Economists surveyed by The Wall Street Journal had expected an increase of 2.7 percent, but it is unclear if stronger growth is a sign of momentum or a repeat of weak winter followed by a stronger spring and summer.
The second-quarter advance is particularly a welcome rebound after a lackluster start to the year, when GDP grew at only 1.2 percent pace. It is less clear if stronger growth is a sign of momentum or simply repeating a familiar pattern of weak winters followed by a stronger spring and summer.
The U.S. emerged from the last recession in mid-2009. Eight years later, the country has entered the third-longest but also the slowest expansion since World War II, with GDP growth averaging a little over 2 percent.
By comparison, growth averaged 3.6 percent during a 10-year span in the 1990s and 4.9 percent during a nearly nine-year stretch in the 1960s, the only two expansions with longer durations.

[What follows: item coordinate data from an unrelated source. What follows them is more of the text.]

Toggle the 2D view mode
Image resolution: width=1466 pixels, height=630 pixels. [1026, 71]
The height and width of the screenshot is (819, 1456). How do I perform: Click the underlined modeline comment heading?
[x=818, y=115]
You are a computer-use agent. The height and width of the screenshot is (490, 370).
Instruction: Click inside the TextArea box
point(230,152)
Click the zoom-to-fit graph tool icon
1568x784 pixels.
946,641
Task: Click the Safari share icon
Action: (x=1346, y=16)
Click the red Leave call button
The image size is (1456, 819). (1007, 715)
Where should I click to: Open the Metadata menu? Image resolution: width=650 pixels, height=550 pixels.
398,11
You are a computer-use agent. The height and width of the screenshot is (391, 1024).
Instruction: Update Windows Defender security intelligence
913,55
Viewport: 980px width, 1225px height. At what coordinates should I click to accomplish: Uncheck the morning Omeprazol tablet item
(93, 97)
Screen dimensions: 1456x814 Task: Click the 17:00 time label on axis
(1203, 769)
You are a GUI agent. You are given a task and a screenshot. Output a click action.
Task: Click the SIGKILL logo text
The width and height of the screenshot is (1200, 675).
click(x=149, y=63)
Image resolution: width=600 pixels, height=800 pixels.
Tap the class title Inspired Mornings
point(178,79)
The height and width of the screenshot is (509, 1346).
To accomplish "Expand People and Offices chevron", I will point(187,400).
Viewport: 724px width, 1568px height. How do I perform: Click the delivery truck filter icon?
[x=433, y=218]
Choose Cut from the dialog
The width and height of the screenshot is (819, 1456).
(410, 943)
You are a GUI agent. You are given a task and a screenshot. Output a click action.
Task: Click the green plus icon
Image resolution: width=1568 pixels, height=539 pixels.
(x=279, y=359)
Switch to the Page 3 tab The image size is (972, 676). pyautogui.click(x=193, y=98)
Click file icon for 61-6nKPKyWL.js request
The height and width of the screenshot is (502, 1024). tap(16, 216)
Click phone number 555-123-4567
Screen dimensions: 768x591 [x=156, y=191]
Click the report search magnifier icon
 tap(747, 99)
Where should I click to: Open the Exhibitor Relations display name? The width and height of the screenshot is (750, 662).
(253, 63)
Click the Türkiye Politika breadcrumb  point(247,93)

Details within Friday’s report were generally positive with both consumers and businesses helping to propel growth in the second quarter.
Household outlays rose at a 2.8% pace, an improvement from the first quarter’s 1.9%. Consumers stepped up spending on both goods and services, possibly reflecting a broadly positive outlook since the election. The Conference Board’s index of consumer confidence in July rose to the second-highest level in 16 years.
Businesses also have been upbeat. A measure of corporate spending on projects, nonresidential fixed investment, climbed at a 5.2 percent pace. While that was down from the first quarter’s 7.2 percent, it is still one of the best readings since 2014.
In a sign of an improving global economy, U.S. exports expanded faster than imports. That made trade a small—0.18 percentage point—contributor to overall growth.
Government outlays rose, led by a surge in federal military spending. State and local governments cut back.
Spending on home building and improvements was the biggest drag in the second quarter. Residential fixed investment dropped at a 6.8 percent pace, the sharpest decline since 2010.
Businesses, meanwhile, didn’t restock their shelves and warehouses in the second quarter. A small decline in inventories shaved 0.02 percentage point off the headline GDP number.
Inflation eased. The price index for personal-consumption expenditures–the Fed’s preferred inflation gauge—rose at a rate of 0.3 percent in the second quarter. Core prices, which exclude volatile food and energy costs, increased 0.9 percent.